▸ **Extracted records**
☆ ☆ ☆ ☆ ☆ ☆ ☆

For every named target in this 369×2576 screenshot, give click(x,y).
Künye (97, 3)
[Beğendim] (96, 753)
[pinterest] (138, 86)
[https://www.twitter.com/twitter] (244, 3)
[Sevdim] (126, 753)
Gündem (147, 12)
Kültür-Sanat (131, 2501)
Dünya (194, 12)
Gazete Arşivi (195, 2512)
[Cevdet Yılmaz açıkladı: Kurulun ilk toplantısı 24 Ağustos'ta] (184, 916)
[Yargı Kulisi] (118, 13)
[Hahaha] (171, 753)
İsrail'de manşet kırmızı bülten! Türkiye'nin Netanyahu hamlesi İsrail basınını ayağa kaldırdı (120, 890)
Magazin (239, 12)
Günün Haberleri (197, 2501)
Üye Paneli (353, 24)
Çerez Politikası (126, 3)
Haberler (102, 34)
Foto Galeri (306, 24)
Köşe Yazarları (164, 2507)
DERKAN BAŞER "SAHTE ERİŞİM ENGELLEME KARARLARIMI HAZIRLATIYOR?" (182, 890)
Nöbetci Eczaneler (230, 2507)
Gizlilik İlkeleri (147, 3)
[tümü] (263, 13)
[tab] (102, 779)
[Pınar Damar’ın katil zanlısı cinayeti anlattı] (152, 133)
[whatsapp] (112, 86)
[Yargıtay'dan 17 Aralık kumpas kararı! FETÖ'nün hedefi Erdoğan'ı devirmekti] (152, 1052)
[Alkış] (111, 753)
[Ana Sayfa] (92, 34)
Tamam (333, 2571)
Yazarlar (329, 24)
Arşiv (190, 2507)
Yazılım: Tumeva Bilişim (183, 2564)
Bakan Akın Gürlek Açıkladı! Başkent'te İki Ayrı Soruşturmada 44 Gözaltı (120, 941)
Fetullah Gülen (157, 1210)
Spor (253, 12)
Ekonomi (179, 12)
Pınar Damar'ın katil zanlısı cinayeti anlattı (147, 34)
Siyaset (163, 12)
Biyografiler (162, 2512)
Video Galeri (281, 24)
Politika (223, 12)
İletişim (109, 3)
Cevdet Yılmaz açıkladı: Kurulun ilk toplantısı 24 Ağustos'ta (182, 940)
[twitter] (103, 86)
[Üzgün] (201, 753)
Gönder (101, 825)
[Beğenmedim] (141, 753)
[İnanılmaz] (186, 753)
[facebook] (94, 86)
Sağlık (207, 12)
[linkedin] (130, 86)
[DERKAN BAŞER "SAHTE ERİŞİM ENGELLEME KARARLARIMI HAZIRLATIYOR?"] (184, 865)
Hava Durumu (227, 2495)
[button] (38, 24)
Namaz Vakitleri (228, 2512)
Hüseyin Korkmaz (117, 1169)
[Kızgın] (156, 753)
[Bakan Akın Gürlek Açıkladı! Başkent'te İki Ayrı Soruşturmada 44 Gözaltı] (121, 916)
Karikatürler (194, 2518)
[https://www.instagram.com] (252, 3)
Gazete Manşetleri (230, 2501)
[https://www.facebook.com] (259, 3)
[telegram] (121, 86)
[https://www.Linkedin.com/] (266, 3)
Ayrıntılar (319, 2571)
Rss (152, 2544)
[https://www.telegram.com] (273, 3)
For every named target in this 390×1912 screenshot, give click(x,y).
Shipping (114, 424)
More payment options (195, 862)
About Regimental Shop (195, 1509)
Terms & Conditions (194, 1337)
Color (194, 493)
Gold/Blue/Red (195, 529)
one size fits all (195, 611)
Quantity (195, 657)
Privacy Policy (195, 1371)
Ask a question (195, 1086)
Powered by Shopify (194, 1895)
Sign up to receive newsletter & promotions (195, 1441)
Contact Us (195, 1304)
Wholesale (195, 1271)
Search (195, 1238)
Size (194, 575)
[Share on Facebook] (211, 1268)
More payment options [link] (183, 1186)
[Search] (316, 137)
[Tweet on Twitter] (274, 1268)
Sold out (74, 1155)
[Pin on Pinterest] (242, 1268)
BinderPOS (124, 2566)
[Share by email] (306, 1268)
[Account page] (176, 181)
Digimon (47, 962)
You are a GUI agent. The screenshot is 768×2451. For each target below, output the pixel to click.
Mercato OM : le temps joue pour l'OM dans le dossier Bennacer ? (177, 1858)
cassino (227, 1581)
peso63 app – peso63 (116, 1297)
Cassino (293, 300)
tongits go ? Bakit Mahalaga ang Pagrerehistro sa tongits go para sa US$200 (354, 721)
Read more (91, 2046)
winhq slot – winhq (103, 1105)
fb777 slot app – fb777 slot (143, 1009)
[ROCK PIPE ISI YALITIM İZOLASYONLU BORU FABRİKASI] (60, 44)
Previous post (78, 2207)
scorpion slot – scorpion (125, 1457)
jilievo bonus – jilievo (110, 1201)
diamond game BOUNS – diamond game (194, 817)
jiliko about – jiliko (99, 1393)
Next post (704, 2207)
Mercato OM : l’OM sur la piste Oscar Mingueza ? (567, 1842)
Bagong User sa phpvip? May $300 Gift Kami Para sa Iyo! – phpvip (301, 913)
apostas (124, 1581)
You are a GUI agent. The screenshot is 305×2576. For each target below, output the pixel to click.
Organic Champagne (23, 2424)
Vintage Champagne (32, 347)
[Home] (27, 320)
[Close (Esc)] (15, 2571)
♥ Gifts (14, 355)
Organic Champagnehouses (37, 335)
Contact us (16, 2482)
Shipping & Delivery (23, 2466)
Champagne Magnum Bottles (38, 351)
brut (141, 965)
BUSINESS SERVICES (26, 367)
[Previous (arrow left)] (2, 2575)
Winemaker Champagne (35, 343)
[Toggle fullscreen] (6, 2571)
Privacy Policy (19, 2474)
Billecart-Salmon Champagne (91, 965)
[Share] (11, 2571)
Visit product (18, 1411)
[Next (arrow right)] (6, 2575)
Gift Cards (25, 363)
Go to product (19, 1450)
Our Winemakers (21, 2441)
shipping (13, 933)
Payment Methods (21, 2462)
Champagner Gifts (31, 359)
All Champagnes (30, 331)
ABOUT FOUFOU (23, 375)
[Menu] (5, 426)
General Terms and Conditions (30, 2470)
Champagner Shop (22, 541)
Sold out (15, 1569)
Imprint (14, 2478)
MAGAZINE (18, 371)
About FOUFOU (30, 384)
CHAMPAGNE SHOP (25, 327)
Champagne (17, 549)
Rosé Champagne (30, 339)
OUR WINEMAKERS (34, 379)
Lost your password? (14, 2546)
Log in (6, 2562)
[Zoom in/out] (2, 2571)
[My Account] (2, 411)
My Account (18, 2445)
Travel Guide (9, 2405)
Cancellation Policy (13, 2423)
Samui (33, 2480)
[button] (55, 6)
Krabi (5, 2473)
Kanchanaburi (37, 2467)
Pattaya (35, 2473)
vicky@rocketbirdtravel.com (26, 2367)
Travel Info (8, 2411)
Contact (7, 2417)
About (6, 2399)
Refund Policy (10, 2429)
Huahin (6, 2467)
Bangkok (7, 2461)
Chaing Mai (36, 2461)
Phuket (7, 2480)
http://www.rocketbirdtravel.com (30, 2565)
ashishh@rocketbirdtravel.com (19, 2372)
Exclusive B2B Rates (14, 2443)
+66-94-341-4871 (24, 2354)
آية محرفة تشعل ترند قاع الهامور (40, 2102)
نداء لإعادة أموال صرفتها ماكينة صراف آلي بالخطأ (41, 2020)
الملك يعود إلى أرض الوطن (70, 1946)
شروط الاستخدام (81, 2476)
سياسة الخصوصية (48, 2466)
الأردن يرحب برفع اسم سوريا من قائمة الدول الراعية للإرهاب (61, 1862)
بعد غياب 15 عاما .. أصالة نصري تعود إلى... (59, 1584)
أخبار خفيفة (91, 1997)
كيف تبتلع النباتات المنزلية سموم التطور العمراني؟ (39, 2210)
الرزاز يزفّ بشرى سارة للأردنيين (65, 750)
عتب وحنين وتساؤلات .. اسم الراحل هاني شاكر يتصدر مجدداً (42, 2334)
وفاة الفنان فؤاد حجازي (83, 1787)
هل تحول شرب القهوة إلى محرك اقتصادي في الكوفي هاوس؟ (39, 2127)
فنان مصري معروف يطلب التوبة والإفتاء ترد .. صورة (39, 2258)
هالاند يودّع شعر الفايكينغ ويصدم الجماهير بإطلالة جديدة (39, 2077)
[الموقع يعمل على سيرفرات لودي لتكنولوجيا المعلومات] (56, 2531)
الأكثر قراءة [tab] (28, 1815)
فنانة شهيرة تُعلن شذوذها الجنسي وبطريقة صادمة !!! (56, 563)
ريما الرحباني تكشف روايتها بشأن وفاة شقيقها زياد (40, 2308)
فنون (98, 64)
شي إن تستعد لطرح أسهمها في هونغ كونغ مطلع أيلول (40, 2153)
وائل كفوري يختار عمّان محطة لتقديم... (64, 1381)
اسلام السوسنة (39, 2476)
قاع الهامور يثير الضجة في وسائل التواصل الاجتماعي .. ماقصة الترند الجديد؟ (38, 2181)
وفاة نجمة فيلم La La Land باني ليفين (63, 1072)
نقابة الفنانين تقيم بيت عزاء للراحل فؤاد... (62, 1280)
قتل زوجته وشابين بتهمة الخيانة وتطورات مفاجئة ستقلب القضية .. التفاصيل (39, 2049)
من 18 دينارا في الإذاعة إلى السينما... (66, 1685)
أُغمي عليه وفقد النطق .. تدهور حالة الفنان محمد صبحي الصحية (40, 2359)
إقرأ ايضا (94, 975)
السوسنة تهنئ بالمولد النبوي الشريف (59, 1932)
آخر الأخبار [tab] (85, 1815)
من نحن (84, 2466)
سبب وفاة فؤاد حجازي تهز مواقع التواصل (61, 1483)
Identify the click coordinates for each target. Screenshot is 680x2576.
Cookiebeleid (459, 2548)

☆ ☆ ☆ ☆ ☆ ☆ ☆

▸ **Your assignment**
In the listing above, find the line with "fb777 slot app – fb777 slot (143, 1009)" and the line with "الأردن يرحب برفع", then print exactly those two lines and every line between them, and nothing more.

▸ **Your response**
fb777 slot app – fb777 slot (143, 1009)
[ROCK PIPE ISI YALITIM İZOLASYONLU BORU FABRİKASI] (60, 44)
Previous post (78, 2207)
scorpion slot – scorpion (125, 1457)
jilievo bonus – jilievo (110, 1201)
diamond game BOUNS – diamond game (194, 817)
jiliko about – jiliko (99, 1393)
Next post (704, 2207)
Mercato OM : l’OM sur la piste Oscar Mingueza ? (567, 1842)
Bagong User sa phpvip? May $300 Gift Kami Para sa Iyo! – phpvip (301, 913)
apostas (124, 1581)
You are a GUI agent. The screenshot is 305×2576. For each target below, output the pixel to click.
Organic Champagne (23, 2424)
Vintage Champagne (32, 347)
[Home] (27, 320)
[Close (Esc)] (15, 2571)
♥ Gifts (14, 355)
Organic Champagnehouses (37, 335)
Contact us (16, 2482)
Shipping & Delivery (23, 2466)
Champagne Magnum Bottles (38, 351)
brut (141, 965)
BUSINESS SERVICES (26, 367)
[Previous (arrow left)] (2, 2575)
Winemaker Champagne (35, 343)
[Toggle fullscreen] (6, 2571)
Privacy Policy (19, 2474)
Billecart-Salmon Champagne (91, 965)
[Share] (11, 2571)
Visit product (18, 1411)
[Next (arrow right)] (6, 2575)
Gift Cards (25, 363)
Go to product (19, 1450)
Our Winemakers (21, 2441)
shipping (13, 933)
Payment Methods (21, 2462)
Champagner Gifts (31, 359)
All Champagnes (30, 331)
ABOUT FOUFOU (23, 375)
[Menu] (5, 426)
General Terms and Conditions (30, 2470)
Champagner Shop (22, 541)
Sold out (15, 1569)
Imprint (14, 2478)
MAGAZINE (18, 371)
About FOUFOU (30, 384)
CHAMPAGNE SHOP (25, 327)
Champagne (17, 549)
Rosé Champagne (30, 339)
OUR WINEMAKERS (34, 379)
Lost your password? (14, 2546)
Log in (6, 2562)
[Zoom in/out] (2, 2571)
[My Account] (2, 411)
My Account (18, 2445)
Travel Guide (9, 2405)
Cancellation Policy (13, 2423)
Samui (33, 2480)
[button] (55, 6)
Krabi (5, 2473)
Kanchanaburi (37, 2467)
Pattaya (35, 2473)
vicky@rocketbirdtravel.com (26, 2367)
Travel Info (8, 2411)
Contact (7, 2417)
About (6, 2399)
Refund Policy (10, 2429)
Huahin (6, 2467)
Bangkok (7, 2461)
Chaing Mai (36, 2461)
Phuket (7, 2480)
http://www.rocketbirdtravel.com (30, 2565)
ashishh@rocketbirdtravel.com (19, 2372)
Exclusive B2B Rates (14, 2443)
+66-94-341-4871 (24, 2354)
آية محرفة تشعل ترند قاع الهامور (40, 2102)
نداء لإعادة أموال صرفتها ماكينة صراف آلي بالخطأ (41, 2020)
الملك يعود إلى أرض الوطن (70, 1946)
شروط الاستخدام (81, 2476)
سياسة الخصوصية (48, 2466)
الأردن يرحب برفع اسم سوريا من قائمة الدول الراعية للإرهاب (61, 1862)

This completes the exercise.